**EXERCISE INPUTS:**
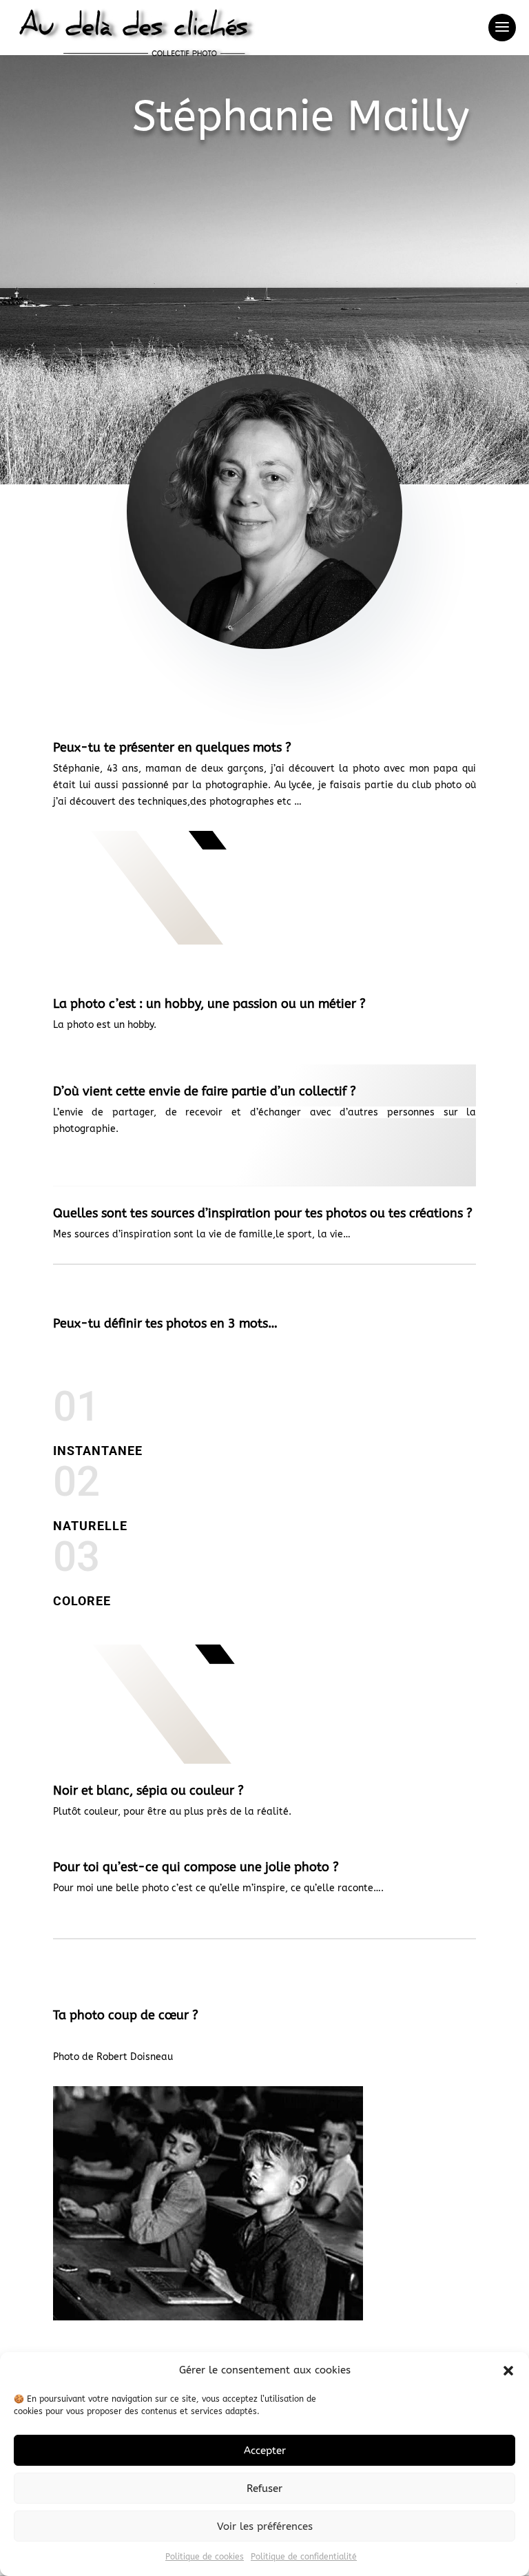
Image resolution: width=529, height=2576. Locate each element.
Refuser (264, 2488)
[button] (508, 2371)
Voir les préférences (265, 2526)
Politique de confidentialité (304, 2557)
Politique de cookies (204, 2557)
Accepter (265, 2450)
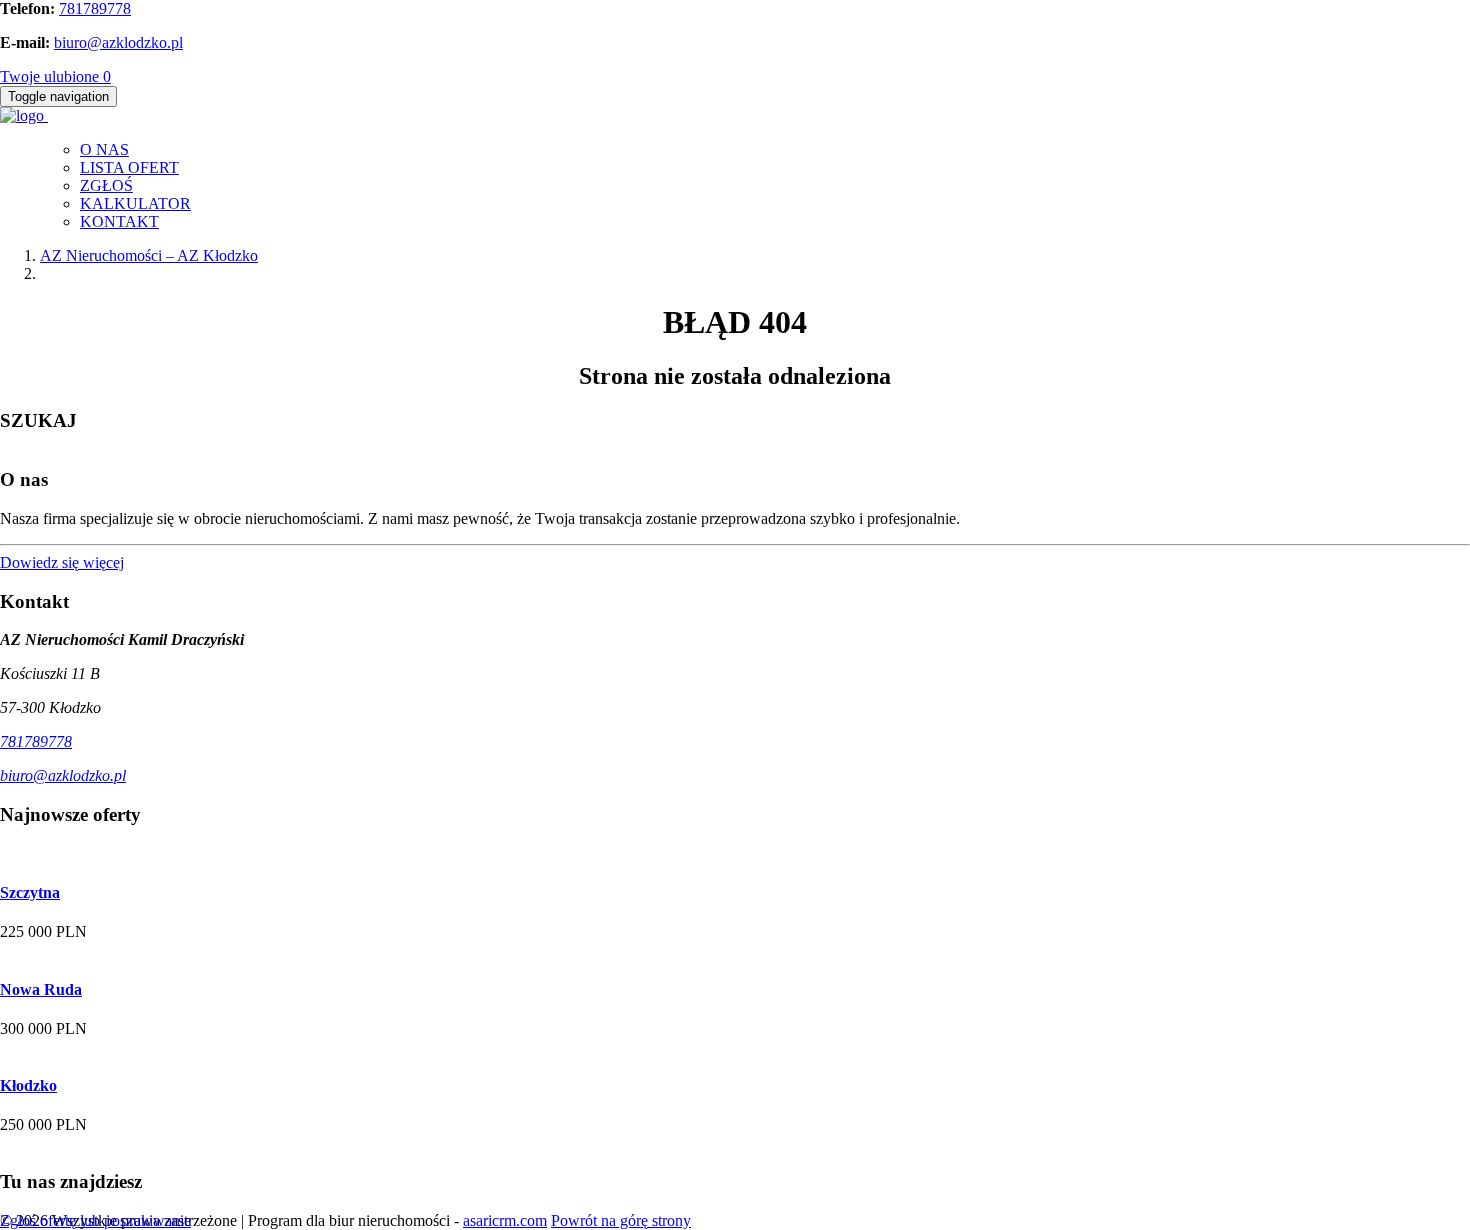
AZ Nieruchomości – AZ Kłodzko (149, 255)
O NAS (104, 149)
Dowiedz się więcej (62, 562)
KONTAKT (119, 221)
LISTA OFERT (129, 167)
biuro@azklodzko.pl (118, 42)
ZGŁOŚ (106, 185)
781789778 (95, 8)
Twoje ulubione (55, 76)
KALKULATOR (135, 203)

--

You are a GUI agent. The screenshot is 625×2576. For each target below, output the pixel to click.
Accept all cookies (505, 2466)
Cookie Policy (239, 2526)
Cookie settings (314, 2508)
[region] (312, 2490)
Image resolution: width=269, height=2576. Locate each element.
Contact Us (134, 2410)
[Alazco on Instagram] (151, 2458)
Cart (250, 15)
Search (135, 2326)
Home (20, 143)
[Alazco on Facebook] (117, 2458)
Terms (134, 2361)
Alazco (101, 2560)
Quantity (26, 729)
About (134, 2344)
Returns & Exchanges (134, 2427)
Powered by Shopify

--

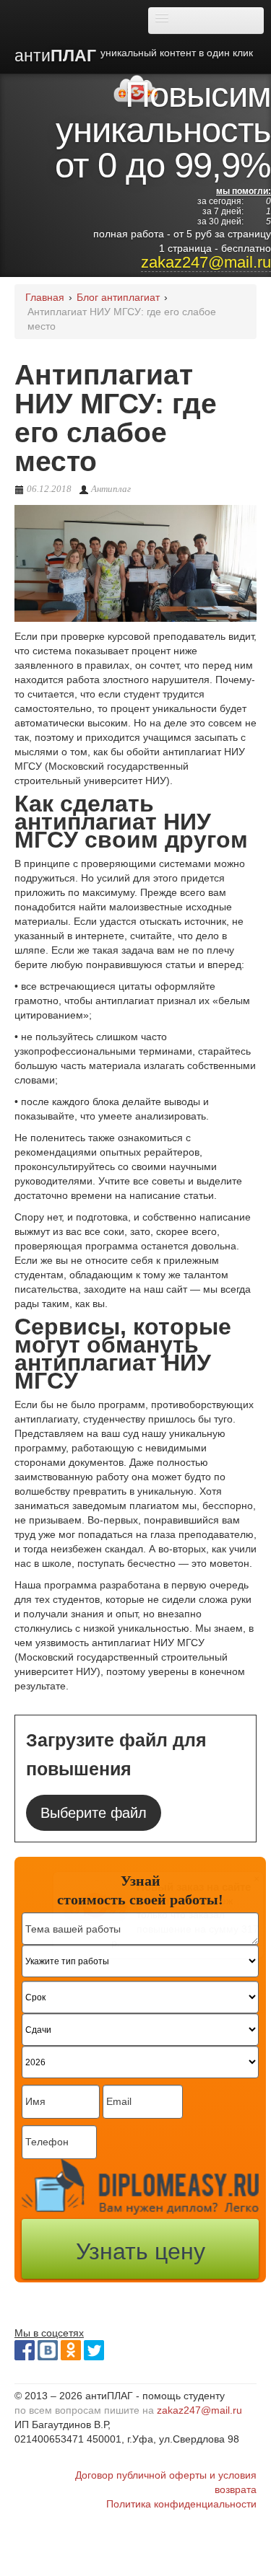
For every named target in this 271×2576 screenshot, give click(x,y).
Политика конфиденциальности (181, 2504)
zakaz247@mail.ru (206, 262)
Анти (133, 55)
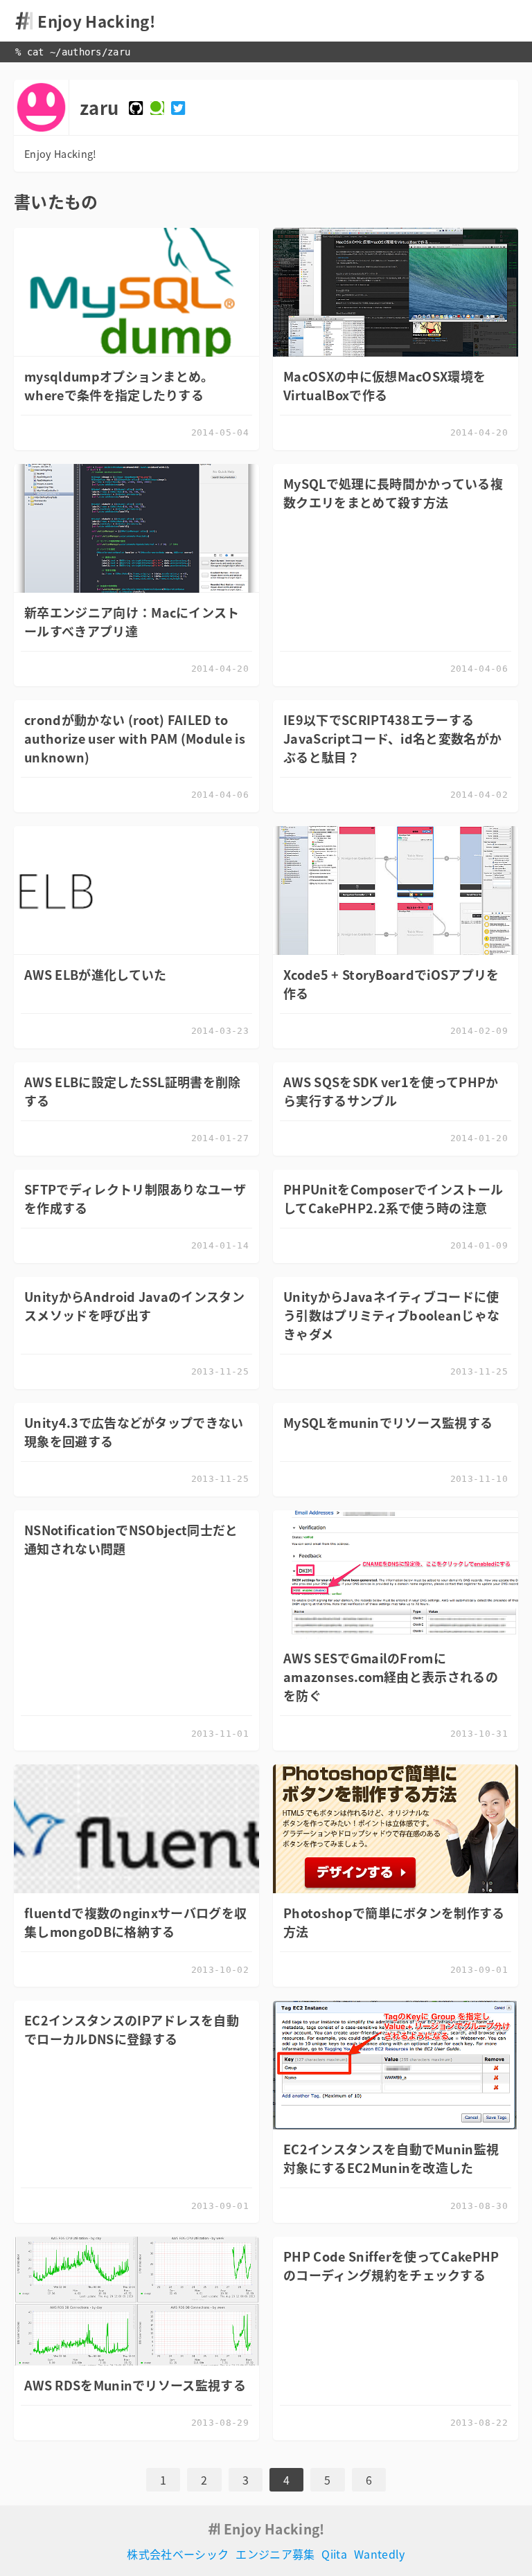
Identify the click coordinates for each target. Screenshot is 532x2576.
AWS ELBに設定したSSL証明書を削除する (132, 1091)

**EXERCISE REQUIREMENTS:** What lines in the data above contain the word "height"? Copy them all.

**RESPONSE:**
Image resolution: width=529, height=2576. Locate each element.
Image resolution: width=269, height=2576. Locate each element.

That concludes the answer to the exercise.